Un corso gratuito per i futuri operatori agro-alimentari

Al termine del corso sarà possibile trovare impiego nel settore alimentare, in piccole e medie aziende industriali e artigianali

Costruire una “filiera didattica” del settore agroalimentare nel territorio ravennate, dove sono presenti aziende di qualità, ma persisteva l’assenza di un ente che si occupasse di formazione specifica. Con questo obiettivo Engim Emilia Romagna ha acquisito gli immobili dell’ex azienda agricola sperimentale Mario Marani, in via Romea Nord 248, individuandoli quale sede di nuovi percorsi per ragazzi e adulti. L’azienda è stata posta in vendita all’asta dal tribunale nell’ambito di una procedura di composizione di crisi da sovra indebitamento, suddivisa in due lotti; il lotto 1 comprendente circa 7,5 ettari di terreno; il lotto 2 comprendente gli immobili e oltre due ettari di terreno.Il 17 luglio si è tenuta l’asta a busta chiusa, in relazione alla quale sono pervenute le offerte di Engim Emilia Romagna (400mila euro per il lotto 2) e della società cooperativa agricola Cab Ter.Ra di Piangipane (227mila euro per il lotto 1) che sono, pertanto, risultati i soggetti aggiudicatari. Il 13 settembre è stato perfezionato con rogito notarile l’atto pubblico di cessione ai predetti aggiudicatari. Engim Emilia Romagna è partita dalla consapevolezza che la formazione professionale ha una natura che la distingue radicalmente dal sistema scolastico tradizionale: è chiamata a modificare continuamente i percorsi formativi per anticipare necessità o rispondere a bisogni specifici del mondo del lavoro. Ora sarà possibile insegnare a ragazzi come ad adulti la produzione, la lavorazione e la commercializzazione dei prodotti del territorio, custodirli nella qualità e promuoverli nel mondo. Il primo corso è già partito e coinvolge 17 studenti fra i 15 e i 18 anni nella classe prima del corso per operatore agroalimentare Ifp (Istruzione e formazione professionale).
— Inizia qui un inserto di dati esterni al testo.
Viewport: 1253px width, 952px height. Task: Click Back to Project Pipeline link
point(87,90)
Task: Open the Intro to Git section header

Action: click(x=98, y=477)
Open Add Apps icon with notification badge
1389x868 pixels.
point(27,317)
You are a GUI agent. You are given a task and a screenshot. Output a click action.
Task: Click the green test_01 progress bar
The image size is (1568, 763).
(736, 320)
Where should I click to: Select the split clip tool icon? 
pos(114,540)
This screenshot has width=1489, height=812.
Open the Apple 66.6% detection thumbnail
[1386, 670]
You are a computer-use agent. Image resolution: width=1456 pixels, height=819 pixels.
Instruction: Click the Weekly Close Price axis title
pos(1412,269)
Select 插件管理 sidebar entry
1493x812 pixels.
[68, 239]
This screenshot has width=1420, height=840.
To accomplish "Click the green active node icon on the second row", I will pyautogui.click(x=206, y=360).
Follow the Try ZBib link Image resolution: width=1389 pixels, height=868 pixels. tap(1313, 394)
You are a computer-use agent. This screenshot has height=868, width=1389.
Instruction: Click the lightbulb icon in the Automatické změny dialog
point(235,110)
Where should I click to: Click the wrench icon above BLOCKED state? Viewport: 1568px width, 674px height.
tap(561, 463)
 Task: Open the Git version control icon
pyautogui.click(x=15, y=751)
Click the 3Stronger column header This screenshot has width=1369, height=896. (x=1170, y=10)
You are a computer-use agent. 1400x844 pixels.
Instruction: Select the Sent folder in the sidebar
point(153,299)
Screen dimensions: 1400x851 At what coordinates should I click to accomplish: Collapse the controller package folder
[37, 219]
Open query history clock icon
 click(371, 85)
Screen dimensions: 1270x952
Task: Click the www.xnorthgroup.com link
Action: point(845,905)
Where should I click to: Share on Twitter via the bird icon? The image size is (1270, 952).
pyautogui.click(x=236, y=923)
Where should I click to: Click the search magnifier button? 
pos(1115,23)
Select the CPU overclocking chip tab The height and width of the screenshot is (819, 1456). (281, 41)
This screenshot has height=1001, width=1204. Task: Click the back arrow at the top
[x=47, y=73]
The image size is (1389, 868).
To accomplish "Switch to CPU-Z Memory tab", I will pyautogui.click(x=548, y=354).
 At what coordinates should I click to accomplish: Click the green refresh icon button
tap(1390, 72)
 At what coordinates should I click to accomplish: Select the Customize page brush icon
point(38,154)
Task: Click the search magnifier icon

L'assessore alle attività produttive Massimo Cameliani e quello all'istruzione Ouidad Bakkali hanno evidenziato la loro soddisfazione “per la creazione di percorsi di studio legati a un settore produttivo molto importante del nostro territorio, che si possono inserire in una rete di soggetti e competenze finalizzata a creare opportunità di sviluppo anche negli ambiti dell’enogastronomia, del turismo e della pesca”, auspicando il sostegno della Regione. Il consigliere regionale Mirco Bagnari ha spiegato che “la Regione, anche attraverso il piano di sviluppo rurale e i provvedimenti sulla pesca, sta attuando una serie di azioni per premiare progetti di qualità, per valorizzare le importanti vocazioni della nostra terra - agricola, turistica e della pesca – che possono contribuire a promuovere il nostro territorio ravennate e regionale anche a livello internazionale”. Rina Giorgetti, direttrice dell’Engim, ha tenuto in particolare a sottolineare che “il patrimonio dell’azienda Marani non andrà disperso” e, solo per fare alcuni esempi, ha annunciato che l’Engim “ospiterà una cooperativa che sta facendo una sperimentazione sulla coltivazione dell’aglio nero e che custodirà e impiegherà anche tutti i semi raccolti e prodotti dalla Marani nel corso della sua storia”.

Il corso

Il corso appena partito, finanziato dal Fondo Sociale Europeo, è completamente gratuito. Anche tutti i materiali didattici verranno forniti gratuitamente. Alla fine del percorso, superando l’esame finale, si ottiene l’attestato di qualifica professionale, riconosciuto a livello nazionale ed europeo, di operatore agroalimentare. Al termine del percorso di studi, l’operatore agroalimentare sarà in grado di gestire le diverse fasi del processo produttivo agroalimentare e capace di utilizzare i macchinari e gli strumenti propri dei cicli di trasformazione, conservazione, confezionamento e stoccaggio dei prodotti alimentari. Il corso ha la durata di duemila ore, distribuite in due anni scolastici Il prossimo anno i ragazzi che attualmente frequentano la prima classe costituiranno la seconda e nuovi formeranno una classe prima. Ottenuto l’attestato sarà possibile proseguire gli studi frequentando un percorso di istruzione al fine di conseguire il diploma di scuola secondaria di secondo grado di materia attinente. In alternativa sarà possibile trovare impiego nel settore alimentare, in piccole e medie aziende industriali e artigianali, come addetto alla lavorazione delle materie prime e distribuzione dei prodotti finiti o semi-lavorati (industrie di trasformazione agroalimentare, gastronomie, pasticcerie, panetterie, pizzerie, gelaterie, birrifici, cantine).